To engage or re-engage these boomers in Jewish life and philanthropy, Himmelfarb said, “the community and its institutions will need to understand their emerging needs and interests — instead of being frozen with an image of aging based on the 50’s when golden age was the descriptor for what happens after you leave your midlife career.
“For many boomers, activities and activism just start at that moment, and what was once a golden age of retirement is actually a new age of activity.” Giving a personal example, Himmelfarb said that instead of sipping drinks by a pool, he celebrated his college roommate’s 60th birthday atop Mount Kilimanjaro.
The Union for Reform Judaism (URJ) has started to seriously explore the boomer challenge. Julie Lambert, associate director of URJ’s Communities of Practice, told me that she is working closely with 12 congregations, none in New Jersey. “What we are finding is that there are different kinds of boomers with very different needs,” she said. “There is no one size fits all solution.” A symposium devoted to this population will be held in December following the URJ Biennial in Boston, which Lambert thinks will be the first gathering of a national Jewish organization or religious movement to list boomers as a priority agenda item.

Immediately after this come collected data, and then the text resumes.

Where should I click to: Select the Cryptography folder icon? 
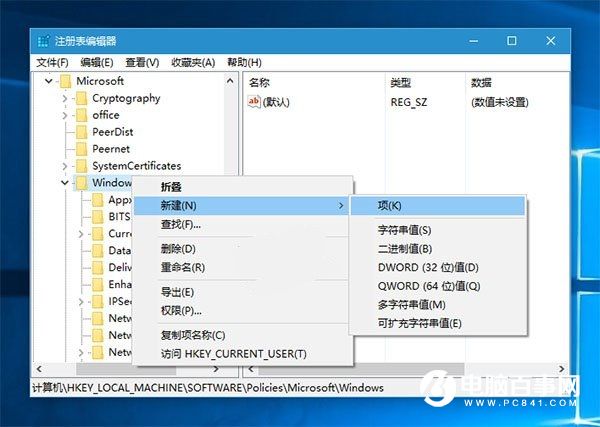82,98
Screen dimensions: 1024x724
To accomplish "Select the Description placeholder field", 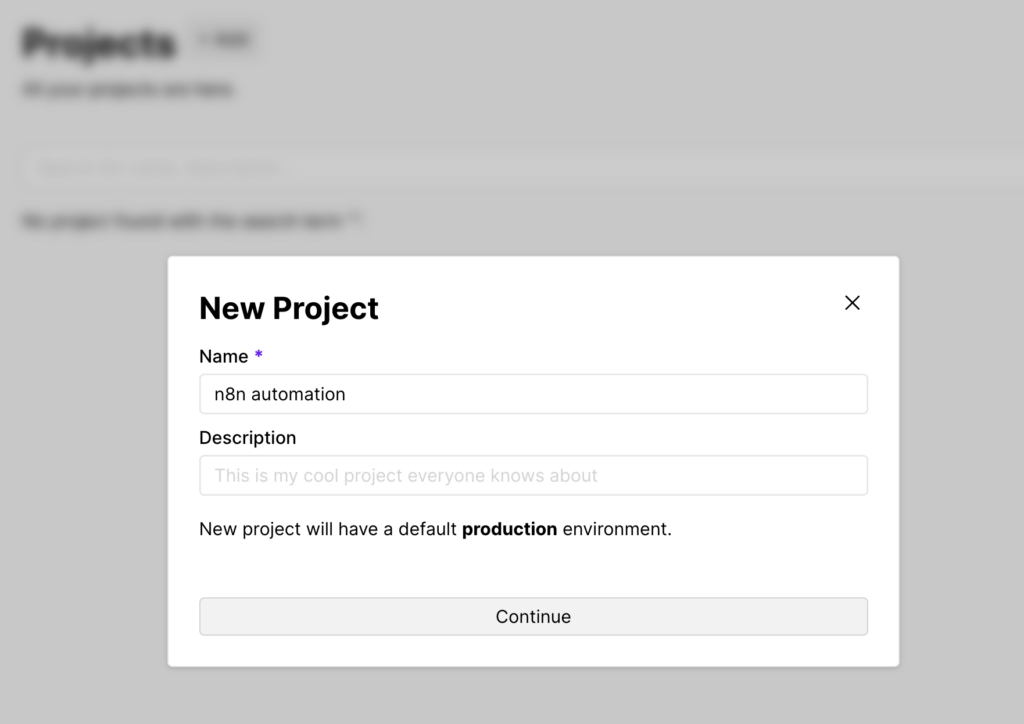I will click(x=532, y=475).
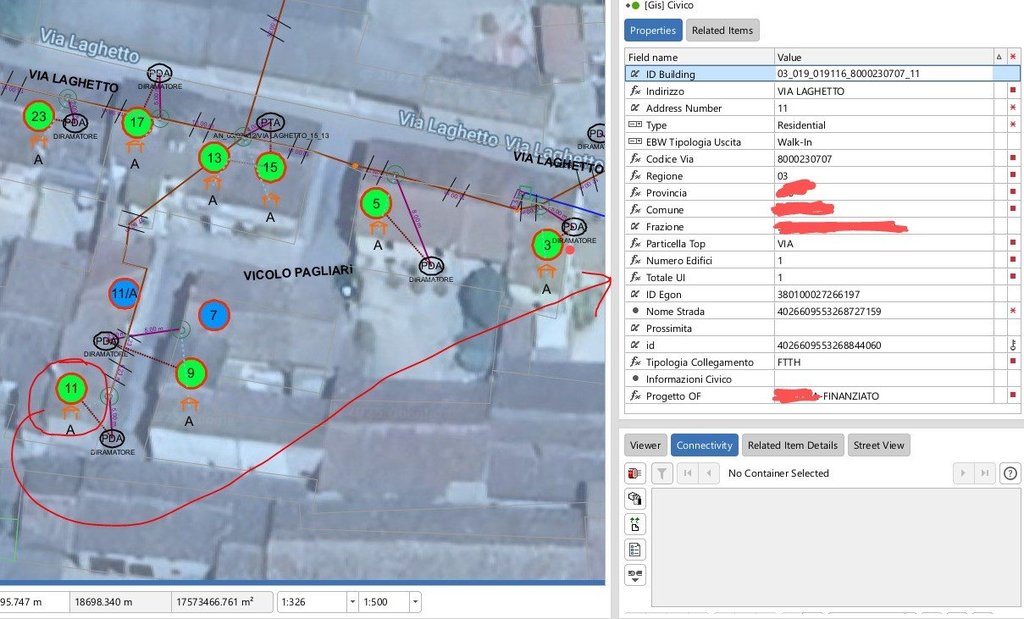The image size is (1024, 619).
Task: Select blue civic marker number 7 on map
Action: (x=213, y=315)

Dov Ben-Shimon, executive director of the Jewish Federation of Greater MetroWest New Jersey, agreed that boomers or early empty-nesters have been an “underserved and previously neglected demographic.” The federation, he maintained, is the appropriate institution to take the lead on this issue because, “it is our job to help build and strengthen the Jewish community’s infrastructure.” He said that a federation staff person is assigned the boomer portfolio, and several relevant events are already on the community calendar for the coming year.
“We have identified baby boomers as one of our priority audiences,” said Keith Krivitzky, CEO of the Jewish Federation in the Heart of New Jersey. “Traditional approaches to affiliation or involvement don’t work with this group, so we have expanded our sponsorship of social events and film festivals, and designed travel opportunities to Israel and other locations.”
One high-level federation source, who did not wish to be identified, told me that this issue has enormous implications for community fund-raising. “We have not yet figured out how to relate to non-donors, many of whom come from the boomer cohort,” the source said. “The culture, the terminology, and expectations have all fundamentally changed, and many of us are operating with a paradigm that is no longer effective.”
Clearly, there are pockets of innovation and energy surrounding the boomer challenge. For example, Rabbi Laura Geller, a former spiritual leader of a large Reform congregation in Beverly Hills, Calif., and her husband Richard Siegel, former director of the National Foundation for Jewish Culture, established ChaiVillageLA, the first faith-based community geared toward enabling people to remain in their homes and build a collaborative network of social capital and connections as they age.
New York-UJA Federation has launched “Engage,” pilot projects to utilize boomers in volunteer positions, and “Synergy,” which focuses on synagogue engagement for empty-nesters. The Jewish Funders Network, according to Himmelfarb, has been open to scheduling discussions about boomers with its members.
Still, these programs and initiatives aside, my overall impression is that the organized Jewish community places overwhelming emphasis on programming for the young generation and the elderly, but not for those, like me, who are in between. In my opinion, it’s time the Jewish community makes a priority of finding the answers to these questions that keep us boomers up at night.